Olsson Assists California's Drought Response

California closed out its three driest years on record at the end of 2022. But as many Californians coped with flooding to begin 2023, last year may have felt like a distant memory.

A series of atmospheric river storms unleashed floods and mudslides while at the same time easing drought conditions across much of the state. In an era marked by weather extremes, however, drought is certain to worsen again.

When it does, the state will have a new and innovative data platform to better respond to depleted wells and water shortages thanks to a multi-year collaborative effort.

The Groundwater Accounting Platform, co-developed by Olsson, is an easy-to-use digital tool that helps track the supply of an underground resource relied on by more than 8 out of 10 Californians for some portion of their water. The California Department of Water Resources (CDWR) recently announced funding and technical support to make the Platform more widely available to the state’s water managers and agricultural producers.

A partnership that includes the California Water Data Consortium, the State Water Resources Control Board, Environmental Defense Fund (EDF), Environmental Science Associates (ESA) and Olsson has been working on the Platform for several years. It is intended to help California’s more than 260 local groundwater sustainability agencies better address drought impacts and long-term conservation as required under the state’s Sustainable Groundwater Management Act (SGMA).

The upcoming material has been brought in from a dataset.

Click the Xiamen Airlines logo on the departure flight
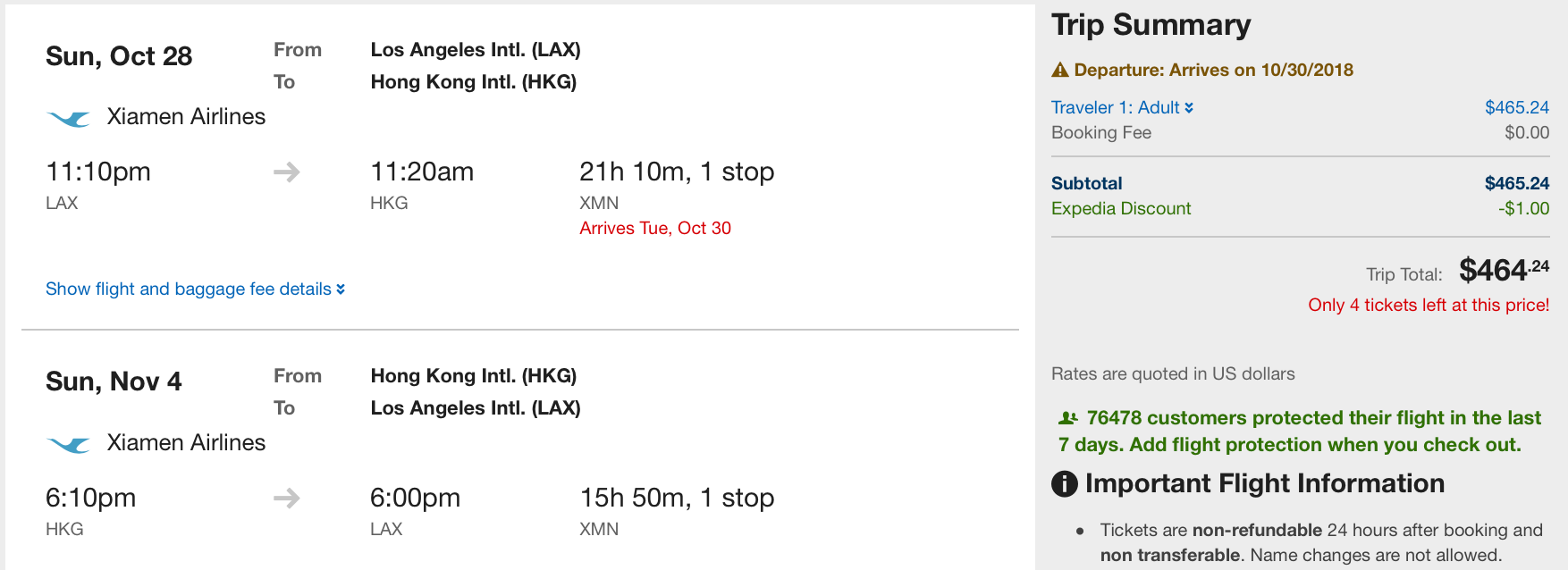tap(69, 118)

“With SGMA came a great need for more monitoring, planning and actions to achieve groundwater sustainability, and California’s shift to a hotter, drier future has accelerated that need,” Paul Gosselin, deputy director of DWR’s Sustainable Groundwater Management Office, said in a department news release. “This groundwater accounting platform will provide local agencies with an easily accessible tool to track groundwater use and availability and make informed management decisions to help mitigate the impacts of drought in the near-term and transition to groundwater sustainability over the long-term.”

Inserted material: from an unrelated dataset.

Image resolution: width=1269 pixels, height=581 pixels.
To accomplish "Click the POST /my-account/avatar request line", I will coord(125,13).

The Platform features Olsson’s cloud-based software called GET, which stands for Groundwater Evaluation Toolbox. Resource professionals use GET to run unlimited groundwater modeling scenarios in near real-time so they can make better-targeted management decisions for well drilling and groundwater recharge. Traditional groundwater modeling is costly and takes months to produce results. GET can produce modeling results within a few hours.

GET dramatically improves the ability of water managers and agricultural producers to understand whether an action will sustain or diminish the aquifers they rely on, according to Jim Schneider, leader of Olsson’s Water Resources team in Nebraska.

“We developed GET so groundwater management professionals could be more nimble and more effective in their daily work,” Schneider said. “But as groundwater scientists, the higher motivation for us was to create a tool that could help address the sustainability challenges facing our water resources. We are proud to be part of the team working to address the water crisis in the American West.”

The stakes are high in California, which produces two-thirds of America’s fruits and nuts and one-third of its vegetables. But nearly 1,500 active wells went dry in 2022, according to California Water Watch, while an estimated 500,000 acres of agricultural land was removed from production because of insufficient irrigation water.

Even with significantly higher-than-average snowpack and recent flooding, most of the state remained in drought conditions in early January, according to the U.S. Drought Monitor. “Drought is now expected to ease noticeably” but remain in the western states most heavily impacted in recent years, based on the seasonal outlook from the National Weather Service.

The Groundwater Accounting Platform was piloted by EDF and the Rosedale-Rio Bravo Water Storage District in California. Olsson and Sitka Technology Group provided technical assistance and consulting for the pilot project. Sitka has since been acquired by ESA.

“This is truly a collaborative effort, bringing together water agencies to help address the impacts of drought -- such as water supply shortages and dry wells,” Tara Moran, president and CEO of the California Water Data Consortium, said in the news release. “With our new climate reality, innovative tools and strong partnerships are needed to forge solutions for a new and unprecedented water management future.”